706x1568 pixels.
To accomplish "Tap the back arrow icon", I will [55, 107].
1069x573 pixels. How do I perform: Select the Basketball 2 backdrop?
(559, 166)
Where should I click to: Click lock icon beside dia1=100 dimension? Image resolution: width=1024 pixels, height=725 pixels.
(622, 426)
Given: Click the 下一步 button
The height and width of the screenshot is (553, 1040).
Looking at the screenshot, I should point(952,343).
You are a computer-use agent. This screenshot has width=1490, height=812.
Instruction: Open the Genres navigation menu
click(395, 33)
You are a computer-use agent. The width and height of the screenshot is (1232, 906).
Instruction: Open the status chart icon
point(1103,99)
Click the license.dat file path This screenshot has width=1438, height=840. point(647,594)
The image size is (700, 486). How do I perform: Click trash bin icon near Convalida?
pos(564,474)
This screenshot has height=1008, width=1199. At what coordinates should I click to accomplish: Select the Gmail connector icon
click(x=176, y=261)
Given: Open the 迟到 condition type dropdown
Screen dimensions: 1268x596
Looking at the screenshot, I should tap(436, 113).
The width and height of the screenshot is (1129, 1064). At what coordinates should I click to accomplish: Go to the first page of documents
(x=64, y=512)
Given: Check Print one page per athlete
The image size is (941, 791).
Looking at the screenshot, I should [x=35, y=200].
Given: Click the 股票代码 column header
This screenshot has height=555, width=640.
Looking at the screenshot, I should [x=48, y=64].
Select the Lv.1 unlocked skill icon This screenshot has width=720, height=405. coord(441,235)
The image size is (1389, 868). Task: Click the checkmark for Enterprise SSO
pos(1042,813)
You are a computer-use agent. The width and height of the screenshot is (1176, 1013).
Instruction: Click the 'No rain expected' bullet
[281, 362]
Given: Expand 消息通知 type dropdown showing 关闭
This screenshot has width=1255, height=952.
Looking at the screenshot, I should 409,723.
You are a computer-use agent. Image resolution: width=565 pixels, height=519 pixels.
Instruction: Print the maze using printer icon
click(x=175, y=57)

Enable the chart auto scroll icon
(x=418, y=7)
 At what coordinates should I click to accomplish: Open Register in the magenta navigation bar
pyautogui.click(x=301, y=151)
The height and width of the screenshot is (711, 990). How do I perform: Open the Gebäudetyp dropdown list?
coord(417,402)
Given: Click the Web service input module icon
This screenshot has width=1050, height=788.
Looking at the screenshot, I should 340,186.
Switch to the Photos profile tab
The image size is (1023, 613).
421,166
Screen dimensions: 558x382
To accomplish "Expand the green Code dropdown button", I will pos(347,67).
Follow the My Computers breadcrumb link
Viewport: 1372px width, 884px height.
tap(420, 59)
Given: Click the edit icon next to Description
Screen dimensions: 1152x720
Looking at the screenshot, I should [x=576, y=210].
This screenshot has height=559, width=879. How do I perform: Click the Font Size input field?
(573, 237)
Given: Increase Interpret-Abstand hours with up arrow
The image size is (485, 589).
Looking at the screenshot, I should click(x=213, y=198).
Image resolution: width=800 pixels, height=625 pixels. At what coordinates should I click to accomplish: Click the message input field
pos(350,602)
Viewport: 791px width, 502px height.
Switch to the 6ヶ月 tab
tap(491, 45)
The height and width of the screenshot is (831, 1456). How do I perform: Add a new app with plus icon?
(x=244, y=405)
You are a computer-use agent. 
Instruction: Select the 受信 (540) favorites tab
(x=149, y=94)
==============================
- [The task] Bring together all lines of the entries above in which the string "will" occurs.

- [Result for this task]
To accomplish "Tap the back arrow icon", I will [55, 107].
To accomplish "Expand the green Code dropdown button", I will pos(347,67).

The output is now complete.